As browse pressure precludes height gains necessary for recruitment, adult sprouts must persist with
unknown longevity in a shrub state. Chronic heavy browsing may gradually reduce the density and overall vigor of
the sprouts and of the underlying aspen root system (Tyers 1981, White et al. 1998). As mature stems senesce
without replacement, the sprout generation inherits an enormous underground root mass from the parent trees (up
to 18 tons/ha; DesRochers and Lieffers 2001). Where aboveground primary productivity is low, as in declining stands,
respiration demands of the root system may place an energetic burden on the remaining cohort and result in
decreased vigor (Bailey et al. 1990, DesRochers 2000, Kay and Wagner 1996, White et al 1998).

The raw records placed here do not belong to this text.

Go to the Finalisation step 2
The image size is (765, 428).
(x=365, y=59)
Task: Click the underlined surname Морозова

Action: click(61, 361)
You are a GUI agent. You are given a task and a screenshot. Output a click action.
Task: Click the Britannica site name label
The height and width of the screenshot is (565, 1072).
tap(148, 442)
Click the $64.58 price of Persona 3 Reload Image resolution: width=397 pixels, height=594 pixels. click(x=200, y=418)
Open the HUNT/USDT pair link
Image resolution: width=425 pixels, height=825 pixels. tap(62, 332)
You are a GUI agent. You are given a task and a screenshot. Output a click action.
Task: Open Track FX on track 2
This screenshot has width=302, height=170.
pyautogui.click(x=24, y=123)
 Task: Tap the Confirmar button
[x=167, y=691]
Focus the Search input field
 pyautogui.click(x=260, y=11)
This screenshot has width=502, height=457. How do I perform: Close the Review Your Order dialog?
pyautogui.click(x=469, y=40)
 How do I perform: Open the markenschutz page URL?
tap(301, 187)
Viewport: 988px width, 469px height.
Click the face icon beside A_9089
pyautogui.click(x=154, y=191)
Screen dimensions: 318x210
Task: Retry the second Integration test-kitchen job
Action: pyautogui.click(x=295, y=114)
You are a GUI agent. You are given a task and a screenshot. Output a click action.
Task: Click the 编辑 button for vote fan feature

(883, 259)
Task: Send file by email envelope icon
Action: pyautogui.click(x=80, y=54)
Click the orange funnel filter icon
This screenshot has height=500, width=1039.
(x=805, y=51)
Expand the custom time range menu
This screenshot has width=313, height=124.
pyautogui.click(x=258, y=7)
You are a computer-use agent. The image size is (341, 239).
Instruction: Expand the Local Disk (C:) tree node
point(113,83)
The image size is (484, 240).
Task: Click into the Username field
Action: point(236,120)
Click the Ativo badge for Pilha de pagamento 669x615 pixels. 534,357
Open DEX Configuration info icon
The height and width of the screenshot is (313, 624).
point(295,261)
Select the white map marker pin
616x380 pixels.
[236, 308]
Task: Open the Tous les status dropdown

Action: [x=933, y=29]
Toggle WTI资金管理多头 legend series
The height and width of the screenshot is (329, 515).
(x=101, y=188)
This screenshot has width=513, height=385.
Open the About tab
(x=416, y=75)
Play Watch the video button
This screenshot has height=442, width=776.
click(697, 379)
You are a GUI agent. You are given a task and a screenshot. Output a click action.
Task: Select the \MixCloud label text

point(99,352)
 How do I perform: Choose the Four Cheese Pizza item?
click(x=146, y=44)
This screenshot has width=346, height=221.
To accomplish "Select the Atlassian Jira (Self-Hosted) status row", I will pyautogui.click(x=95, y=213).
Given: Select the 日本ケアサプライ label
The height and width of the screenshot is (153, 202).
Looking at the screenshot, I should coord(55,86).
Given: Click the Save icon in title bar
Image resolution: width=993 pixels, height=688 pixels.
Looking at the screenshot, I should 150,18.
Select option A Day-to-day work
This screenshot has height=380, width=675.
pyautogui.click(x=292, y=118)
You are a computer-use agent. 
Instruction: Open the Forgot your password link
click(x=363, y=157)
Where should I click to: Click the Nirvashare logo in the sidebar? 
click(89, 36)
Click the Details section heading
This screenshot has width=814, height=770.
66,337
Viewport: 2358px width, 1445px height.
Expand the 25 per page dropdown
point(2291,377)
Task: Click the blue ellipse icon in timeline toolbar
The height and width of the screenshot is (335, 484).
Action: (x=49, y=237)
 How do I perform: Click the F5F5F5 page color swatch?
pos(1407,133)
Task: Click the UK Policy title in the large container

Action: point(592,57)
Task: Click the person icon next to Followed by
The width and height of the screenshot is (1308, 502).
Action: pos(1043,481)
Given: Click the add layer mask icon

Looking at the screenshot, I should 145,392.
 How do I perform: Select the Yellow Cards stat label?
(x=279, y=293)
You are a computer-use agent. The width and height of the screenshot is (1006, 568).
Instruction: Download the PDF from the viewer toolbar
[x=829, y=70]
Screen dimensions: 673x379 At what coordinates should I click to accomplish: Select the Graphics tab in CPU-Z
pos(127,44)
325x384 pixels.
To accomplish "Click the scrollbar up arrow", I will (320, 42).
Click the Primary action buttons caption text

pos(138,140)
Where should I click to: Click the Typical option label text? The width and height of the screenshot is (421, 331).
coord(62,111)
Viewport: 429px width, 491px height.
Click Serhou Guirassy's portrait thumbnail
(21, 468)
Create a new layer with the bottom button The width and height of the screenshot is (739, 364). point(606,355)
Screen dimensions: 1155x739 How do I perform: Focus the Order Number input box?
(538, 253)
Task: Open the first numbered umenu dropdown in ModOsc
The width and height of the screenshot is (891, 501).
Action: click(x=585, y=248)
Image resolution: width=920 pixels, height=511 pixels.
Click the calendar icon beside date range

While one hypothesis offers that a dwarf or shrub form is normal for the species as an adaptation for years
of heavy browsing (Despain 1990), another study found the growth form not to be long-lived (<15 years, n =22),
which raises doubts as to how resilient the stunted adult sprouts may be to browsing over the long term (Kay and
Wagner 1996). Barmore (1980) and Tyers (1981) synthesized the available literature and cite studies that show good
regeneration in the presence of high elk densities. On the other hand, an examination of regeneration and mean
stem lengths of shrub-aspen clone stands and tree clone stands in YNP found the former to have less than 16% of the
latter. The tree clones had 6.3 times as much regrowth, and stem lengths at the end of growing season were 30% of
those measured in tree clones (total n = 268; Kay and Wagner 2006). Olmstead (1997) pointed out that “aspen
shoots can only be browsed a few times before diffusion of apical dominance makes it unlikely that the growing
shoots will mature into a tree.
The presence of patchy stem regeneration may be evidence of temporary persistence, but long-term stand
persistence and extirpation remain fertile areas of research (Sankey 2008, Barnett and Stolghren 2001, Kaye et all
2003). Due to concern about the persistence of aspen stands on this landscape, questions have been raised as to
whether or not shrub aspen clones comprised only of new and adult sprouts are likely to survive another 20 years of
chronic browsing damage (Bartos 2001, Wagner 2006). Whether or not the browsing pressure has been reduced
across the northern range is yet to be determined, though stabilizing elk populations may make it easier to draw up a
conclusion.
In the past 5 years, elk populations on the northern range appear to have stabilized at an average of 6500
animals (NYCWWG 2006-2010 reports). This number is a fraction of the 19,045 recorded in 1994. Elk populations
soared after YNP adopted a ‘natural regulation’ approach in 1969 in response to public distaste for the live-trapping
and shootings that occurred starting in 1923 in attempts to cull the herd (for more on the ‘Natural regulation’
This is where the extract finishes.